#### [What the exercise asks]
In the items that run from the line containing "is (857, 482)." through the line containing "center [24, 124].", swap "Where is" for "Where can I find" and give back only those lines, with everything else left as it is.

#### [Input material]
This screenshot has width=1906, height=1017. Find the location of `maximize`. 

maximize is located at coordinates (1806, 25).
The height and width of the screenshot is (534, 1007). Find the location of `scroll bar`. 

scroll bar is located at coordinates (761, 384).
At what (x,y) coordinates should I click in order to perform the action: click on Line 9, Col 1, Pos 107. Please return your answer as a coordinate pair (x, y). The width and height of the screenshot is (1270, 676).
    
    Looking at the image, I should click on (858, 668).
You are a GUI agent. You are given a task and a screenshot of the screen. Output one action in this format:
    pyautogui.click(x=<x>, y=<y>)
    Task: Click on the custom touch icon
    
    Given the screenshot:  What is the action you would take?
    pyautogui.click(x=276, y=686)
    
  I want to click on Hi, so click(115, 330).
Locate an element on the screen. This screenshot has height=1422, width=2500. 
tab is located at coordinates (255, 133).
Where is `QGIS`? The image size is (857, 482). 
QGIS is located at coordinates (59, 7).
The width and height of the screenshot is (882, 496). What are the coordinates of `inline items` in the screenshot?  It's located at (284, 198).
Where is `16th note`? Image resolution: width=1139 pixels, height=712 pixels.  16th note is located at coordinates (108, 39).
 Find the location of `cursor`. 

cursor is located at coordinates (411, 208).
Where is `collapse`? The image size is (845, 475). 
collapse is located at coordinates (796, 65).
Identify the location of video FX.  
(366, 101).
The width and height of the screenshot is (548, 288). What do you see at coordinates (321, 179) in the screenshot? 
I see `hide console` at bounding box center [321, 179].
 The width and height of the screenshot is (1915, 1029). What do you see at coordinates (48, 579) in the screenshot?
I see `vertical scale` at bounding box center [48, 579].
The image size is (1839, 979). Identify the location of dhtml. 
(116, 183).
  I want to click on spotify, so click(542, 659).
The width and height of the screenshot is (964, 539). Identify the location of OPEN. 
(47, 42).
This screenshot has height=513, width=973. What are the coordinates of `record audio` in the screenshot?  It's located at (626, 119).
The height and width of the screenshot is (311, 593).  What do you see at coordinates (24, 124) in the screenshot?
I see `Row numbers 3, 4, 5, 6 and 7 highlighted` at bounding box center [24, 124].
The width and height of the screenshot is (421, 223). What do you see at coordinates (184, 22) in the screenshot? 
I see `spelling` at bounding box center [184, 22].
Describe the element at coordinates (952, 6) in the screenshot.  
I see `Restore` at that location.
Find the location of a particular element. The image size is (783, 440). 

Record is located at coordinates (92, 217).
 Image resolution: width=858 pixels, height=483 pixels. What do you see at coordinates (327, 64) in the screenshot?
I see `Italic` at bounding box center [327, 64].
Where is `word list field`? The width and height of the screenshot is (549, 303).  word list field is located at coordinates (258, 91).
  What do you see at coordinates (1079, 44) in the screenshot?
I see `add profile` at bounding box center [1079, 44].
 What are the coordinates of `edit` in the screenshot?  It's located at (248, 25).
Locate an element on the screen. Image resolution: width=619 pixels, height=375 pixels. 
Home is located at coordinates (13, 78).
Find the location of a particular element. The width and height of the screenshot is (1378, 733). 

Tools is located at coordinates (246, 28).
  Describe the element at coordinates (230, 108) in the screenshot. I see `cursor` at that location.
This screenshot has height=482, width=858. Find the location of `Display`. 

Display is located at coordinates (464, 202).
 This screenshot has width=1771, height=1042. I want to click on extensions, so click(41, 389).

#### [Solution to this task]
Where can I find `QGIS`? The image size is (857, 482). 
QGIS is located at coordinates (59, 7).
The width and height of the screenshot is (882, 496). What are the coordinates of `inline items` in the screenshot?  It's located at (284, 198).
Where can I find `16th note`? Image resolution: width=1139 pixels, height=712 pixels.  16th note is located at coordinates (108, 39).
 Find the location of `cursor`. 

cursor is located at coordinates (411, 208).
Where can I find `collapse`? The image size is (845, 475). 
collapse is located at coordinates (796, 65).
Identify the location of video FX.  
(366, 101).
The width and height of the screenshot is (548, 288). What do you see at coordinates (321, 179) in the screenshot? 
I see `hide console` at bounding box center [321, 179].
 The width and height of the screenshot is (1915, 1029). What do you see at coordinates (48, 579) in the screenshot?
I see `vertical scale` at bounding box center [48, 579].
The image size is (1839, 979). Identify the location of dhtml. 
(116, 183).
  I want to click on spotify, so click(542, 659).
The width and height of the screenshot is (964, 539). Identify the location of OPEN. 
(47, 42).
This screenshot has height=513, width=973. What are the coordinates of `record audio` in the screenshot?  It's located at (626, 119).
The height and width of the screenshot is (311, 593).  What do you see at coordinates (24, 124) in the screenshot?
I see `Row numbers 3, 4, 5, 6 and 7 highlighted` at bounding box center [24, 124].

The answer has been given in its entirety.